• _EXTRACTED ENTRIES_:
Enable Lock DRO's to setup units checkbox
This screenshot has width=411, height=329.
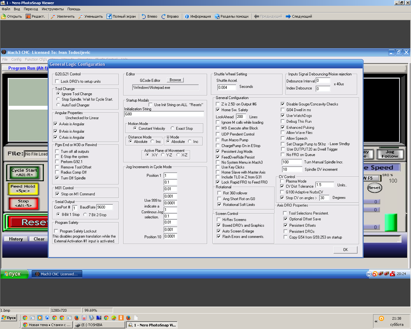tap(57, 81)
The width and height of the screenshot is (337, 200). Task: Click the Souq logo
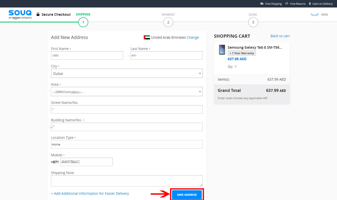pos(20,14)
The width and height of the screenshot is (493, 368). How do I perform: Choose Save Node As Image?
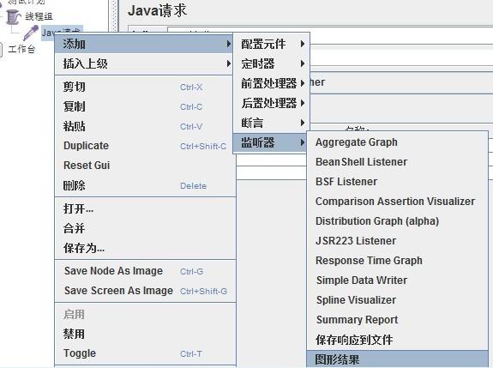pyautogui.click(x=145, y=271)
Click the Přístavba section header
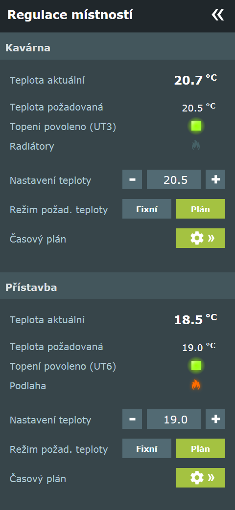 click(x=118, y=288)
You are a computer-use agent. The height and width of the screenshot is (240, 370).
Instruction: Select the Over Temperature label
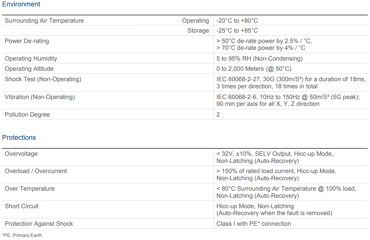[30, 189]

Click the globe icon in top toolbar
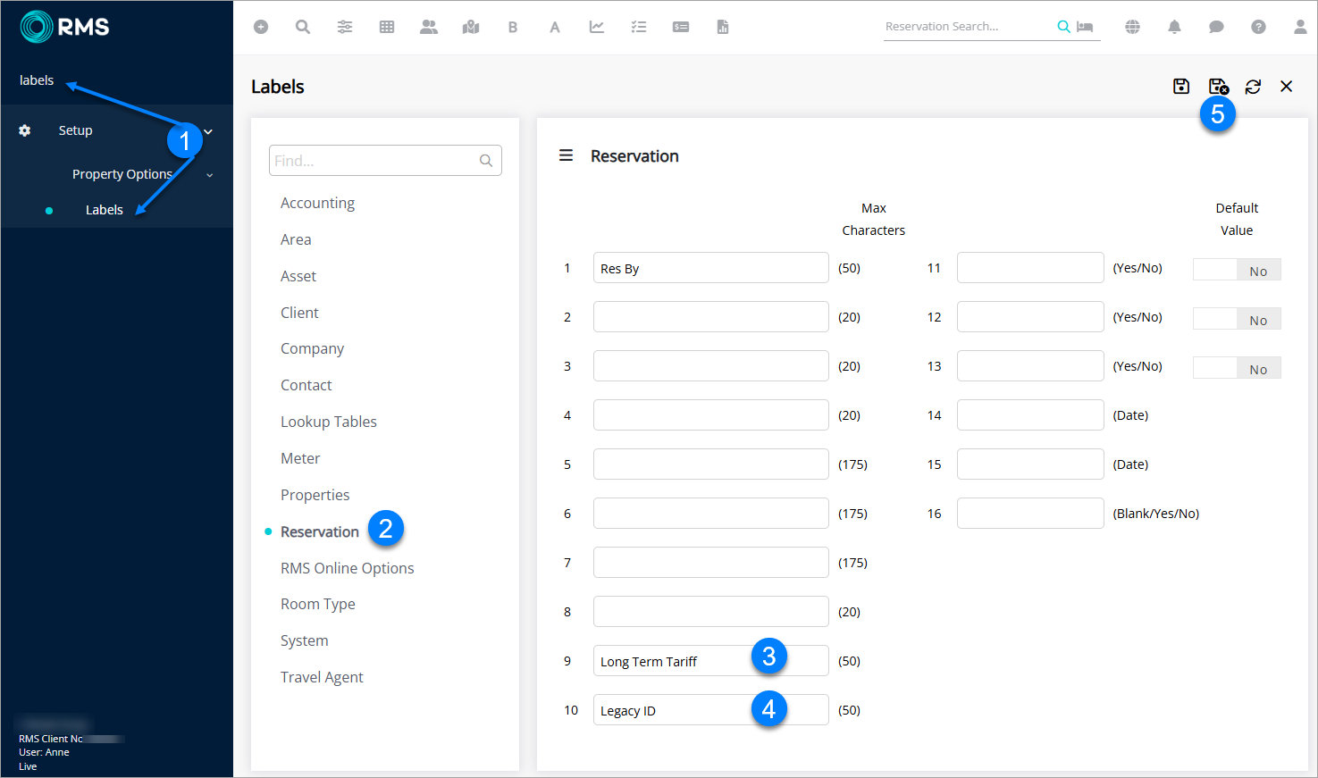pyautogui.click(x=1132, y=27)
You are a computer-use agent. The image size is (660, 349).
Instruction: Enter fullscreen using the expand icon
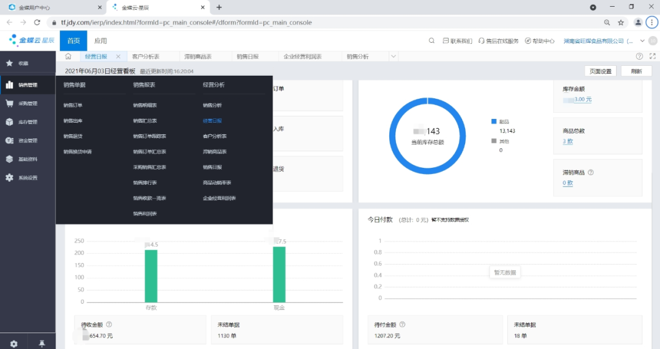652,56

• _WORK TO BE COMPLETED_: Copy out, from the listing above, every line that contains the word "agent".

• _ANSWER BELOW_:
You are a computer-use agent. The height and width of the screenshot is (240, 370).
You are a computer-use agent. The image size is (660, 349).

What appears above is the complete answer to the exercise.